17 June 2009

Knitting In Public

World Wide Knit in Public Day was last Saturday for most of the world. Some of us will be celebrating this Saturday, because TNNA trade show was last weekend. Most of us think of knitting in public as people sitting around and knitting in a public area. But "knitting" can also refer to the knitted object, rather than just the task. And in the Cumberland Mall food court (across the street from Cobb Galleria Centre, where STITCHES South was held) is just such an example.

At least, I think it is knitted. There are translucent dividers in the food court seating area. When you view them edge on (as at right) they appear to be beaded and loosely knitted fabric (wire?), encased in a thick layer of clear acrylic. Or they might be single crochet. I'm not sure, and the textured surface and openness of the work makes it tricky to discern.

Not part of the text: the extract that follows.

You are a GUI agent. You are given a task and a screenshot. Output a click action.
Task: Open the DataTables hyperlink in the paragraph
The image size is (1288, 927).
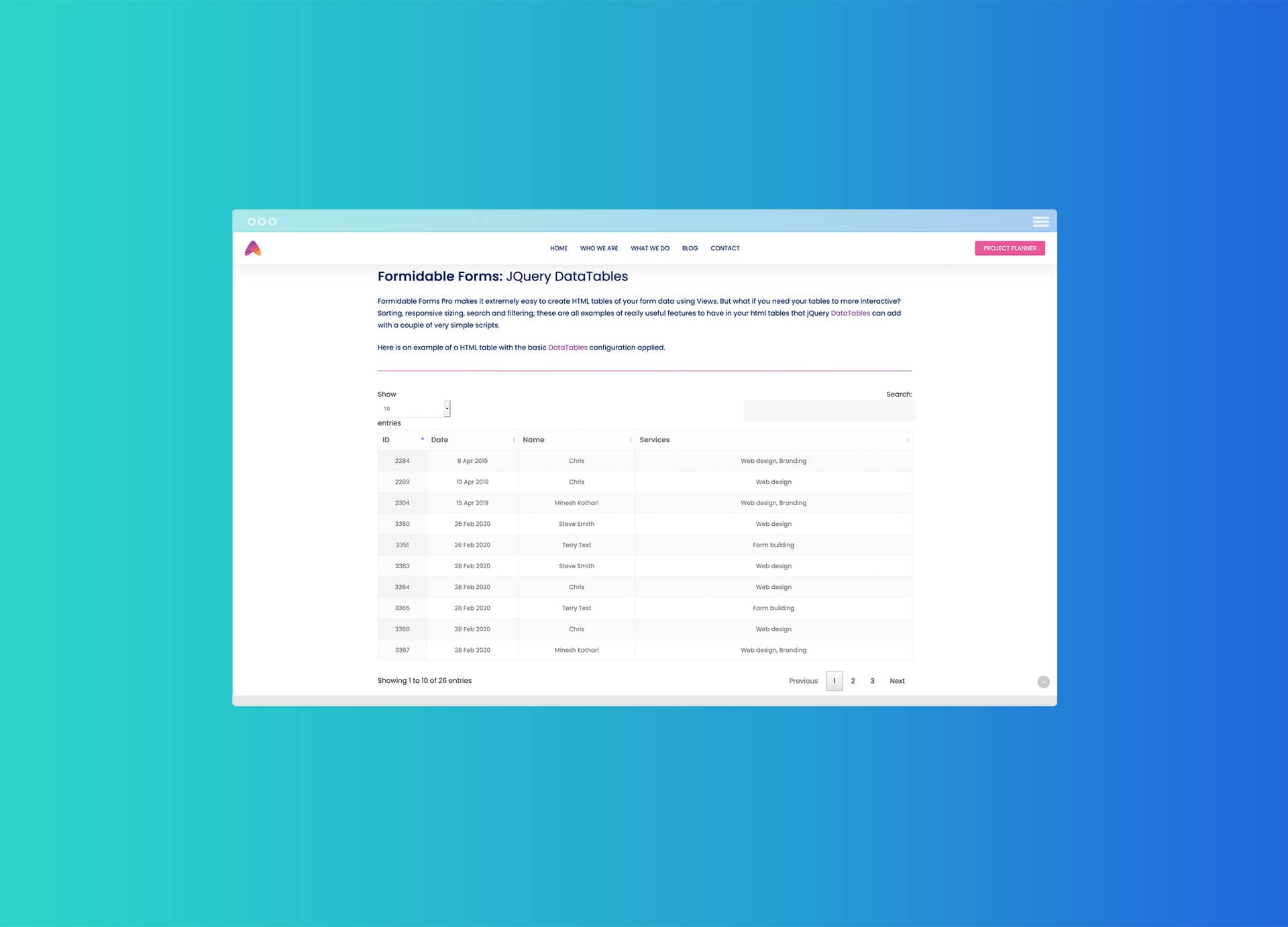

Does this mean we could knit a shower door or a stained-glass window? The scary thing is, I don't need this idea. I have some liquid acrylic in the basement, as I used it for building a couple gelatinous cubes for my husband's Dungeons & Dragons game. I even have the tinting kit to make the clear acrylic different colors, as at the time I was thinking I might experiment with terrain miniatures such as lakes and ponds. Hmmm. Come, Igor. Off to the laboratory.

08 June 2009

Sophia 1992?-2009

My home is now quite empty. Sophia passed away last night. Her health had gone downhill, but had accelerated since last fall. A regular veterinary check up this spring revealed that her kidney disease, which had been stable for many years, was not so anymore. So at least I knew that our time was more limited than I imagined.

Although the processing on this picture at top didn't turn out quite right, this is my favorite picture of her. She was a small cat, but she had a lot of attitude. She was very elegant and composed in the body, but her tail would always give away her emotions. We joked that she should never play poker, as the tail would be a tell. She loved to slink around silently or to sleep in the shadows. She kept her grey coat -- a low-observables coating -- immaculate. She could be the F-22 stealth cat when she wanted to be.

She had been a stray in Ann Arbor. A roommate with two cats had moved out and I wanted another cat so Copernicus wouldn't be bored by himself. When I first brought her home, she was the crazy, flipped-out cat. She hid under the bed. She didn't want anything to do with people. I think she didn't purr for the first six months in my home. But eventually she learned that she had family. In her later years, we would sit on the couch and she would show up, hop up, and sit in our laps with a certainty that now was the time to take over the laps. She had a particular skill at picking the most critical moment in my knitting to commandeer my lap.

Her attitude also showed last year. She had a stroke February 2008 while the Cuddly Hubby and I were away on a Valentine's vacation to the beach. When we got back a couple days later, she jumped a gate at the bottom of the stairs -- a gate that had been put there to keep her from going up and down stairs and potentially falling. She never cared for medical assistance and was always perfectly fine. She could be quite the kitchen mafia, showing up and fluffing herself up and insisting to taste whatever it was we had. She had an odd fondness for raw tomatoes, which I always attributed to her time on the street in Ann Arbor. And she often slept with her gold-green dragon eyes slightly parted, lest anyone sneak up on her. My own little furry, dark hearted, predatory Smaug.

So my house is quite empty now. I remember nights last year, when I would be in bed, ready to sleep. Sophia would be next to me and Copernicus would be on my pillow. I remember lying in bed and thinking how nice it was to be crowded and how I should remember it because it wouldn't last. And now it is gone. I have far too much space in my bed at night.